──────── Exercise materials

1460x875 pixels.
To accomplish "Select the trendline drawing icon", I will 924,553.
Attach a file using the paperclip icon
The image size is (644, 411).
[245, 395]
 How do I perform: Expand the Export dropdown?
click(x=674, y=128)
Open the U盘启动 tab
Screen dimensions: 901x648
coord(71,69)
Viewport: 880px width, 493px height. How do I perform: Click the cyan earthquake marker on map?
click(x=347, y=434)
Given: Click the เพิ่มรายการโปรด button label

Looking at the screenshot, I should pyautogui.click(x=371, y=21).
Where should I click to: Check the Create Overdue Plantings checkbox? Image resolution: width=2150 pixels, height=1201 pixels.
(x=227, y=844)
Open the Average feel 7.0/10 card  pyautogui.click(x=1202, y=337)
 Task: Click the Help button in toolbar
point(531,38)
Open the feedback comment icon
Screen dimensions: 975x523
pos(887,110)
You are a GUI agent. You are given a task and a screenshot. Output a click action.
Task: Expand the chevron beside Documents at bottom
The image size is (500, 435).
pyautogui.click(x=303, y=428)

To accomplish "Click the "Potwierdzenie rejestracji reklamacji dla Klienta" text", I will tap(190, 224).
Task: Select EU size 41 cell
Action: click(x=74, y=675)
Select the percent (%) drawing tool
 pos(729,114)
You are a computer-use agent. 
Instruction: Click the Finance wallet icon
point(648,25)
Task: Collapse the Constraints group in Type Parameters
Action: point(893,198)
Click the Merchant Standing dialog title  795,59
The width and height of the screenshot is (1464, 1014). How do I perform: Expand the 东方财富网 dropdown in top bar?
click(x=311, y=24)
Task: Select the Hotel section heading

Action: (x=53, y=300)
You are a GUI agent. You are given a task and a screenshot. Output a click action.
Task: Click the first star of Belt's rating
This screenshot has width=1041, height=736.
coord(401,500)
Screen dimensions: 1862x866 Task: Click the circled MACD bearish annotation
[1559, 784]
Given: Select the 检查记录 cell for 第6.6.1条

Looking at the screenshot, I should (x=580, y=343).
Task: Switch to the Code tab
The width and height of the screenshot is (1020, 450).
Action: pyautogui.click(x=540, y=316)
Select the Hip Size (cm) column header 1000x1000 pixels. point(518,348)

────────────────

Exact copies of all the records are to be printed.

• Answer to this problem:
1460x875 pixels.
To accomplish "Select the trendline drawing icon", I will 924,553.
Attach a file using the paperclip icon
The image size is (644, 411).
[245, 395]
 How do I perform: Expand the Export dropdown?
click(x=674, y=128)
Open the U盘启动 tab
Screen dimensions: 901x648
coord(71,69)
Viewport: 880px width, 493px height. How do I perform: Click the cyan earthquake marker on map?
click(x=347, y=434)
Given: Click the เพิ่มรายการโปรด button label

Looking at the screenshot, I should pyautogui.click(x=371, y=21).
Where should I click to: Check the Create Overdue Plantings checkbox? Image resolution: width=2150 pixels, height=1201 pixels.
(x=227, y=844)
Open the Average feel 7.0/10 card  pyautogui.click(x=1202, y=337)
 Task: Click the Help button in toolbar
point(531,38)
Open the feedback comment icon
Screen dimensions: 975x523
pos(887,110)
You are a GUI agent. You are given a task and a screenshot. Output a click action.
Task: Expand the chevron beside Documents at bottom
The image size is (500, 435).
pyautogui.click(x=303, y=428)

To accomplish "Click the "Potwierdzenie rejestracji reklamacji dla Klienta" text", I will tap(190, 224).
Task: Select EU size 41 cell
Action: click(x=74, y=675)
Select the percent (%) drawing tool
 pos(729,114)
You are a computer-use agent. 
Instruction: Click the Finance wallet icon
point(648,25)
Task: Collapse the Constraints group in Type Parameters
Action: point(893,198)
Click the Merchant Standing dialog title  795,59
The width and height of the screenshot is (1464, 1014). How do I perform: Expand the 东方财富网 dropdown in top bar?
click(x=311, y=24)
Task: Select the Hotel section heading

Action: (x=53, y=300)
You are a GUI agent. You are given a task and a screenshot. Output a click action.
Task: Click the first star of Belt's rating
This screenshot has width=1041, height=736.
coord(401,500)
Screen dimensions: 1862x866 Task: Click the circled MACD bearish annotation
[1559, 784]
Given: Select the 检查记录 cell for 第6.6.1条

Looking at the screenshot, I should (x=580, y=343).
Task: Switch to the Code tab
The width and height of the screenshot is (1020, 450).
Action: pyautogui.click(x=540, y=316)
Select the Hip Size (cm) column header 1000x1000 pixels. point(518,348)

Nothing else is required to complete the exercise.